● WHAT THE TASK ASKS
In full and exactly, please return the records, but keep out the pictures.

[Dataset records]

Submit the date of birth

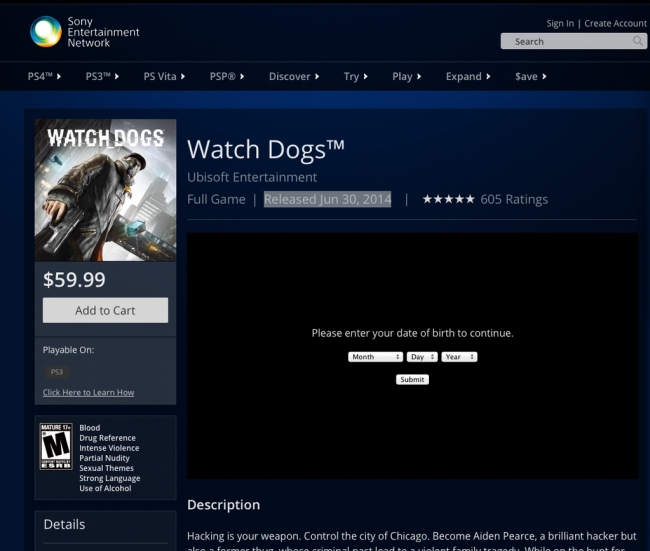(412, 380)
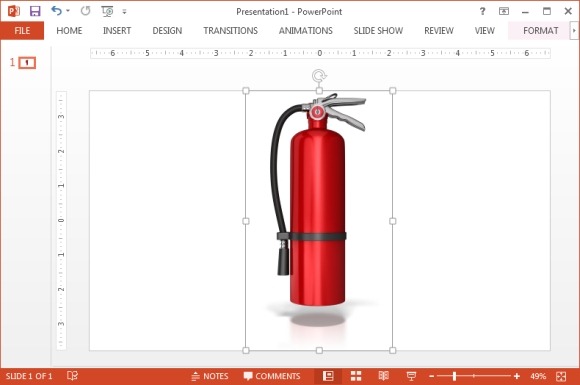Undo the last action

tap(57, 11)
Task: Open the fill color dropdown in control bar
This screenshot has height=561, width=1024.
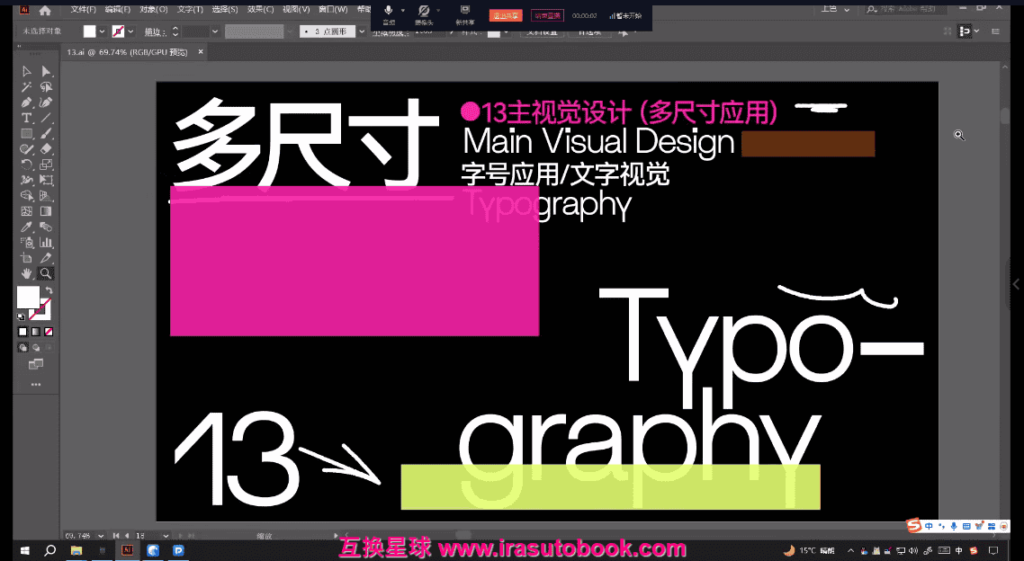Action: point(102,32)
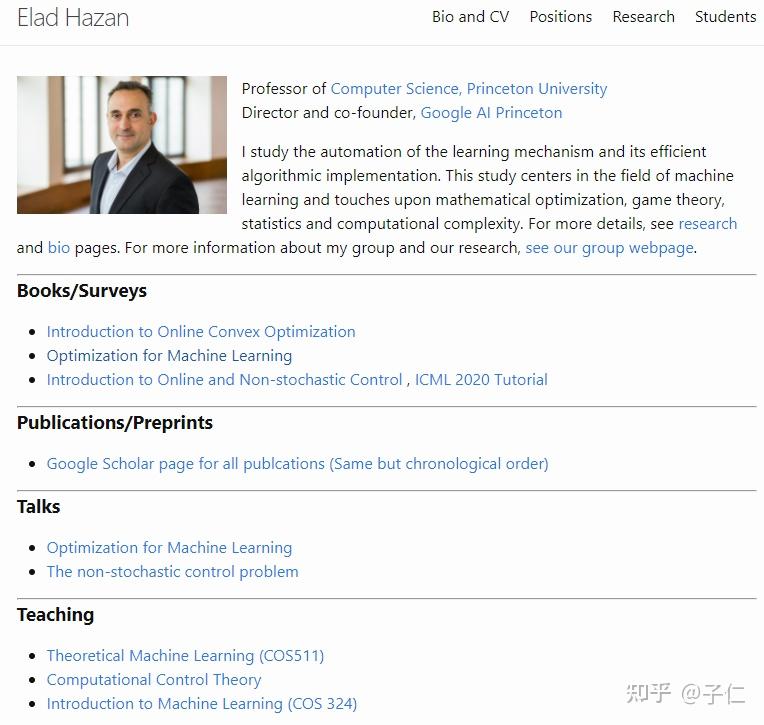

● EXERCISE RESULT
Submit the date of birth

(412, 380)
Undo the last action

tap(57, 11)
Task: Open the fill color dropdown in control bar
This screenshot has height=561, width=1024.
Action: point(102,32)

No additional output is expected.